此功能需要开启 CONFIG_SECCOMP 内核配置。
SECCOMP_SET_MODE_FILTER
此模式允许用户基于 BPF 指令编写过滤规则下发到进程中,扩展了过滤规则的描述元素,同时支持过滤任意的系统调用及系统调用使用的参数。
要使用 SECCOMP_SET_MODE_FILTER,调用线程所在的命名空间需要有 CAP_SYS_ADMIN 权限、线程设定了 no_new_privs 标志位。当已经设定的 filter 允许线程使用 prctl、seccomp 系统调用时,可以添加更多的过滤规则。多个过滤规则会增加执行时间,但是能够允许进一步降低线程执行过程中可能遇到的攻击。
要使用 SECCOMP_SET_MODE_FILTER,内核需要开启 CONFIG_SECCOMP_FILTER 配置。
SECCOMP_GET_ACTION_AVAIL
此模式用于查询特定的 action 是否被内核支持。这里的 action 表示 seccomp filter 命中后内核执行的行为。
seccomp bpf filter 的结构与过滤的数据格式
fitler 信息由如下结构体描述:
struct sock_fprog {
unsigned short len; /* Number of BPF instructions */
struct sock_filter *filter; /* Pointer to array of
BPF instructions */
};
len 表示 bpf 指令的数量,filter 指向指令存储的数组。sock_filter 结构如下:
struct sock_filter { /* Filter block */
__u16 code; /* Actual filter code */
__u8 jt; /* Jump true */
__u8 jf; /* Jump false */
__u32 k; /* Generic multiuse field */
};
当执行 bpf 规则过滤时,bpf 指令码基于内核生成的系统调用信息工作,此信息的定义如下:
struct seccomp_data {
int nr; /* System call number */
__u32 arch; /* AUDIT_ARCH_* value
(see <linux/audit.h>) */
__u64 instruction_pointer; /* CPU instruction pointer */
__u64 args[6]; /* Up to 6 system call arguments */
};
这个结构表明 seccomp filter 功能不仅支持过滤指定的系统调用,也能过滤传递特定参数的系统调用。
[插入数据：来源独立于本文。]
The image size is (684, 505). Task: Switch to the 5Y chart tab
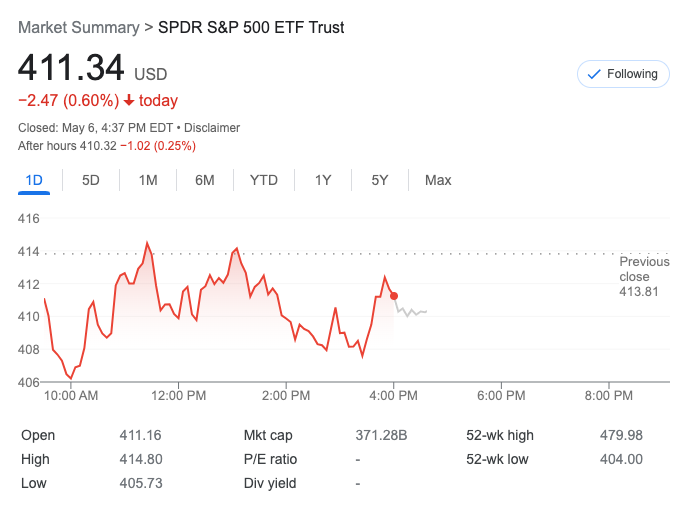[x=380, y=180]
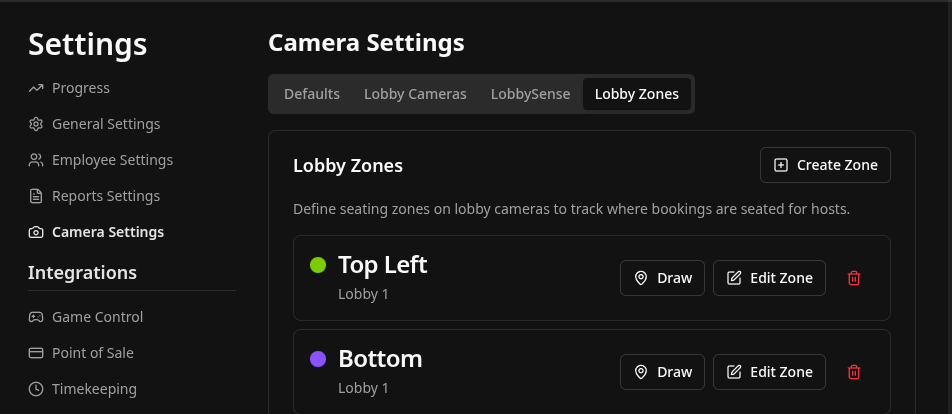The image size is (952, 414).
Task: Click the General Settings gear icon
Action: coord(36,124)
seccomp filter 命中后不同的 action
seccomp 支持在 filter 规则命中后设定不同的 action,action 按照优先级降低的顺序排列如下:
- SECCOMP_RET_KILL_PROCESS
- SECCOMP_RET_KILL_THREAD
- SECCOMP_RET_TRAP
- SECCOMP_RET_ERRNO
- SECCOMP_RET_TRACE
- SECCOMP_RET_LOG
- SECCOMP_RET_ALLOW
当命中多个 action 时,优先级最高的 action 被触发。
seccomp 的使用场景
- 进程沙箱
- 监控特定进程执行的系统调用
- 过滤进程执行的系统调用
- 限定进程能够执行的系统调用
linux 发行版中有在使用 seccomp 吗?
在 debian11 发行版中使用 【ftrace】 跟踪 __seccomp_filter
函数的调用栈帧,得到了如下信息:
=> 0xffffffffc0c94083
=> __seccomp_filter
=> syscall_trace_enter.constprop.0
=> do_syscall_64
=> entry_SYSCALL_64_after_hwframe
Timer-11769 [000] ..... 25307.796774: __seccomp_filter <-syscall_trace_enter.constprop.0
Timer-11769 [000] ..... 25307.796775: <stack trace>
=> 0xffffffffc0c94083
=> __seccomp_filter
=> syscall_trace_enter.constprop.0
=> do_syscall_64
=> entry_SYSCALL_64_after_hwframe
Web Content-11763 [003] ..... 25307.796776: __seccomp_filter <-syscall_trace_enter.constprop.0
Web Content-11763 [003] ..... 25307.796777: <stack trace>
11763 在系统中对应的进程信息如下:
root@debian:/sys/kernel/debug/tracing# ps aux | grep 11763
longyu 11763 7.2 4.7 3105732 371780 ? Sl 07:56 3:26 /usr/lib/firefox-esr/firefox-esr -contentproc -childID 18 -isForBrowser -prefsLen 8791 -prefMapSize 246122 -jsInit 285636 -parentBuildID 20220623065118 -appdir /usr/lib/firefox-esr/browser 2093 true tab
可以看到该进程为火狐浏览器创建的某个进程,表明 seccomp 技术有一定的用户。
使用 seccomp 让程序无法加载内核模块
曾经在某次面试的时候被问到如何让程序无法加载内核模块,当时就想到了可以使用 seccomp 来搞,其实可以编写一条过滤 init_module、finit_module 的 seccomp filter,并将 action 设置为不允许访问来完成目标。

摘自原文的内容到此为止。